Dirty, unrefined data, will likely destroy the decision-making engine that relies upon it. If the intelligence derived from the data is too expensive to produce or of poor quality and therefore unreliable, data-driven decision making will falter, denying the enterprise the very important benefits data-driven decision-making bestows. If faulty intelligence drives your logistics strategy, it’s tough to achieve cost-savings, identify new revenue streams or eliminate inefficiencies.
It is clear that quality data is a building block of business intelligence. Your company’s competitive edge and the success of your logistics strategy hinge on data that’s in good condition. You can avoid bad data — and flawed decision-making — by keeping your data on TRAC:
To support responsive decision-making, data should be captured as quickly as possible after the event that generated it and must be available for reporting and analysis within a reasonable period of time.
Your data must be stable over time. If your collection process is inconsistent or the definition of terms vary, then the usefulness of your reporting and analyses will be degraded, perhaps severely. Your reporting and analysis should reveal real changes in your operational performance, not variations in your collection methods or the definitions of terms.
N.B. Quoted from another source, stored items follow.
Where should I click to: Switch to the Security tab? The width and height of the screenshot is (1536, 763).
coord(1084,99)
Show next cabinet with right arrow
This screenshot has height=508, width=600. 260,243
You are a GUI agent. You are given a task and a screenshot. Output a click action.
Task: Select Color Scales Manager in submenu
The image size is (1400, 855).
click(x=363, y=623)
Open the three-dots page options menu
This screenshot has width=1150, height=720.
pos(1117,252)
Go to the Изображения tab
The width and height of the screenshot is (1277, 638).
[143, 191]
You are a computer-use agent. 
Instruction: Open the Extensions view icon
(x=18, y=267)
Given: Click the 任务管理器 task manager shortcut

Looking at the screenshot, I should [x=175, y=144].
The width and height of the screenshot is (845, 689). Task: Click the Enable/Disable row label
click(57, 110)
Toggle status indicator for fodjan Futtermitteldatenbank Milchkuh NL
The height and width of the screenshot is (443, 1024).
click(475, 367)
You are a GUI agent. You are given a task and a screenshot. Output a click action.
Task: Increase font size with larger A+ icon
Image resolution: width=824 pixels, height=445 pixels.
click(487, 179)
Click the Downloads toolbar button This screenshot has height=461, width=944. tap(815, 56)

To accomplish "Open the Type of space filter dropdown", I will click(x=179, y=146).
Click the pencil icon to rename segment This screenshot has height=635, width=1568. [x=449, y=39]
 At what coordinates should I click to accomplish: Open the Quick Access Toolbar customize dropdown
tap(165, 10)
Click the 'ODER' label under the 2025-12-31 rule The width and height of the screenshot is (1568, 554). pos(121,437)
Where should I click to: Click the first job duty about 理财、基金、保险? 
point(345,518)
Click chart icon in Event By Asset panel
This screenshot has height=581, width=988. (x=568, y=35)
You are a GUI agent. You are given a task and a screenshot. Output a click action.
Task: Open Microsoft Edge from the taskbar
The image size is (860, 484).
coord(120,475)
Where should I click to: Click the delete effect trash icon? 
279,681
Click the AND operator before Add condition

Data sources come with varying degrees of noisiness. Sometimes they’re like an AM radio station when you’re driving next to a powerline, and other times they’re like a high definition picture sent via a fiber optic cable. Noise is the accumulation of random errors in your data. Knowing the noisiness of your data sources is very important. Large data sets are generally more resilient to noise – statistical methods for removing noise work well with large data sets. However, the same is not true for smaller data sets.
The quality of all data sets, large or small, are vulnerable to systemic errors. For instance, if your system assumes all package weights are measured in pounds when in fact many are in kilograms, you may have a significant error, impervious to statistic noise reduction, that could go unnoticed for some time.
The data that you use to support decision-making must be as complete as possible. There are several ways to think about completeness. Data can be complete in the sense that all fields within your records are populated. Here you have all the information regarding, say, a particular charge on a particular package. Data can also be complete in the sense that you have records for all the charges on all your packages. Of course, being complete in both these senses is ideal. Similar to Accuracy above, some incompleteness can be tolerated if the data is large enough to be aided by statistical methods and if the missing data is random. Otherwise, incomplete data means incomplete intelligence and a corrupted decision-making process.
Businesses across all industries — including your competitors — are taking on big data initiatives to capture more market share, to save on costs and eliminate inefficiencies. Harnessing the power of big data hinges on accurate information that supports confident and informed decision-making. Can your business support the complexity and resources big data requires? What steps is your business taking to ensure data quality?